Instructions to follow:
Write out the data below exactly, from its first line to the line containing "This screenshot has width=1568, height=668.", that line included.

[Stored data]
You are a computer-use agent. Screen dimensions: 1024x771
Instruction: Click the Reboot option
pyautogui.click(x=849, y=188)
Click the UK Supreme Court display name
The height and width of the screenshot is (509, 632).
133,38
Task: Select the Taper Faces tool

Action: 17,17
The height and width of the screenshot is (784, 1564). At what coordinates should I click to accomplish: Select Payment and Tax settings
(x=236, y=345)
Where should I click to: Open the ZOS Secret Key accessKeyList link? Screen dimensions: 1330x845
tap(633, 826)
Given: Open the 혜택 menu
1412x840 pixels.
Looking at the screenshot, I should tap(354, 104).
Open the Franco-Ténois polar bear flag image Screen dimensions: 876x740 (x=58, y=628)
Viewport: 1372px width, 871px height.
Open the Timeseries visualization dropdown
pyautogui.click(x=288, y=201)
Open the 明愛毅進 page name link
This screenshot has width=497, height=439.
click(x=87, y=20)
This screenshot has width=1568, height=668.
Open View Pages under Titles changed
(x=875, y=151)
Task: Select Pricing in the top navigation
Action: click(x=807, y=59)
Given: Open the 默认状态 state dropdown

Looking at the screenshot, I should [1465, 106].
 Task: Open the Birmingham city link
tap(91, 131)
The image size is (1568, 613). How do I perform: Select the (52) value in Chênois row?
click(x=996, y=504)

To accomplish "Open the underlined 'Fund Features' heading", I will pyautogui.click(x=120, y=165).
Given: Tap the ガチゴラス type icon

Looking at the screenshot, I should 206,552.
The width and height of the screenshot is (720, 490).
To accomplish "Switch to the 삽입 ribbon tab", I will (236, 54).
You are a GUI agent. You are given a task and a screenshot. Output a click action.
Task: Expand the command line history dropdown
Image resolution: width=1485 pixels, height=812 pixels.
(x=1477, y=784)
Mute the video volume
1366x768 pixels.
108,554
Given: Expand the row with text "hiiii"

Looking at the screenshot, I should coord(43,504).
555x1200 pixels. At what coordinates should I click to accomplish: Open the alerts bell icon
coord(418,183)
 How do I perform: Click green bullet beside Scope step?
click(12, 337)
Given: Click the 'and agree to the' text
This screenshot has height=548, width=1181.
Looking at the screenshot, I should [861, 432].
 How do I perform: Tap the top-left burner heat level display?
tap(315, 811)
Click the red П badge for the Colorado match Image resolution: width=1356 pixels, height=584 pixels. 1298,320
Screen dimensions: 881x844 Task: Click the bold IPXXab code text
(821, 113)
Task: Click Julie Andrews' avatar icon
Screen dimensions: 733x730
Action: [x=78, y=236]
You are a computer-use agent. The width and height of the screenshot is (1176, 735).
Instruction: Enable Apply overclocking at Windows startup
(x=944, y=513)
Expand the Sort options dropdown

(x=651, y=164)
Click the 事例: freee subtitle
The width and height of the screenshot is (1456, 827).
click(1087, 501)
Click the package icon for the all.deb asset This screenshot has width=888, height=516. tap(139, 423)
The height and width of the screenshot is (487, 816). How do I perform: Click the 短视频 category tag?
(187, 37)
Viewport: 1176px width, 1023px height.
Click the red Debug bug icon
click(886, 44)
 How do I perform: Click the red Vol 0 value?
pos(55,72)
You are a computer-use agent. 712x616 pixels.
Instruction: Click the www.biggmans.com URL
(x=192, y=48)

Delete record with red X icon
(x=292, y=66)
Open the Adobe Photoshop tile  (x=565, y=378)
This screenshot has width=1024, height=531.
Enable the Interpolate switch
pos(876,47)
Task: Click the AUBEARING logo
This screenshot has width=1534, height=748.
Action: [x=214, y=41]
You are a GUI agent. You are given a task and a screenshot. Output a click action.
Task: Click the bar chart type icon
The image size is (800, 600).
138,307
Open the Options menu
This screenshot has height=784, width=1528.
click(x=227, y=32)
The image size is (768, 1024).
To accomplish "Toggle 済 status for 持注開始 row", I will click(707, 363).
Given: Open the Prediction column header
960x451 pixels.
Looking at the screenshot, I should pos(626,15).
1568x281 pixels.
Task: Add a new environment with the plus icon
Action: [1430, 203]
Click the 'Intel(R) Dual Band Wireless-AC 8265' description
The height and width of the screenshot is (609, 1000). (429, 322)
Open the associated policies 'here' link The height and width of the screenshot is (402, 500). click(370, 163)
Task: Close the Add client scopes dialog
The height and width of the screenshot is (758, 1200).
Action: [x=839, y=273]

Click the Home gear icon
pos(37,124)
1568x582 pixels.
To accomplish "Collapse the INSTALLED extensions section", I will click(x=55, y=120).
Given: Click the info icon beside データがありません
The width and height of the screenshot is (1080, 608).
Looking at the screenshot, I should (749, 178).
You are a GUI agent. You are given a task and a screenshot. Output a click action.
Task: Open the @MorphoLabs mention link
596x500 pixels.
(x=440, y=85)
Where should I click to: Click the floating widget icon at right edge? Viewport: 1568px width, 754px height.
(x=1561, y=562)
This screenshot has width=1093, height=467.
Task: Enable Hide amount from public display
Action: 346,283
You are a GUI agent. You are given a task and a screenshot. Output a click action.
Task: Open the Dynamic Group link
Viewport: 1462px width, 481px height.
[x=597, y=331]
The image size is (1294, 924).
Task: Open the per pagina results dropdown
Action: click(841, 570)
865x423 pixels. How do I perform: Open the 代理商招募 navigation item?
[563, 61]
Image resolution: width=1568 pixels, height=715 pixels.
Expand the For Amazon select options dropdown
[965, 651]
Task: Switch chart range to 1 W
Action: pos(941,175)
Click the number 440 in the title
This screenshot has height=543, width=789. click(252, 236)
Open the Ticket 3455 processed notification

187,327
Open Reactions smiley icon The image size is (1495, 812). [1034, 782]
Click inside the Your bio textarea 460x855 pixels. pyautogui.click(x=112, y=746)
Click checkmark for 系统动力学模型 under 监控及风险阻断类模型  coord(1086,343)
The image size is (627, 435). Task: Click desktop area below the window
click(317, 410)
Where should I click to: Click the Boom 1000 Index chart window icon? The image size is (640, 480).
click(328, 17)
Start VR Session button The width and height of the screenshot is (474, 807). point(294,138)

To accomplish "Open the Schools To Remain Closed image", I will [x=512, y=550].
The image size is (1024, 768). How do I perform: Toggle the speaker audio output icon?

Exercise result:
You are a computer-use agent. Screen dimensions: 1024x771
Instruction: Click the Reboot option
pyautogui.click(x=849, y=188)
Click the UK Supreme Court display name
The height and width of the screenshot is (509, 632).
133,38
Task: Select the Taper Faces tool

Action: 17,17
The height and width of the screenshot is (784, 1564). At what coordinates should I click to accomplish: Select Payment and Tax settings
(x=236, y=345)
Where should I click to: Open the ZOS Secret Key accessKeyList link? Screen dimensions: 1330x845
tap(633, 826)
Given: Open the 혜택 menu
1412x840 pixels.
Looking at the screenshot, I should tap(354, 104).
Open the Franco-Ténois polar bear flag image Screen dimensions: 876x740 (x=58, y=628)
Viewport: 1372px width, 871px height.
Open the Timeseries visualization dropdown
pyautogui.click(x=288, y=201)
Open the 明愛毅進 page name link
This screenshot has width=497, height=439.
click(x=87, y=20)
This screenshot has width=1568, height=668.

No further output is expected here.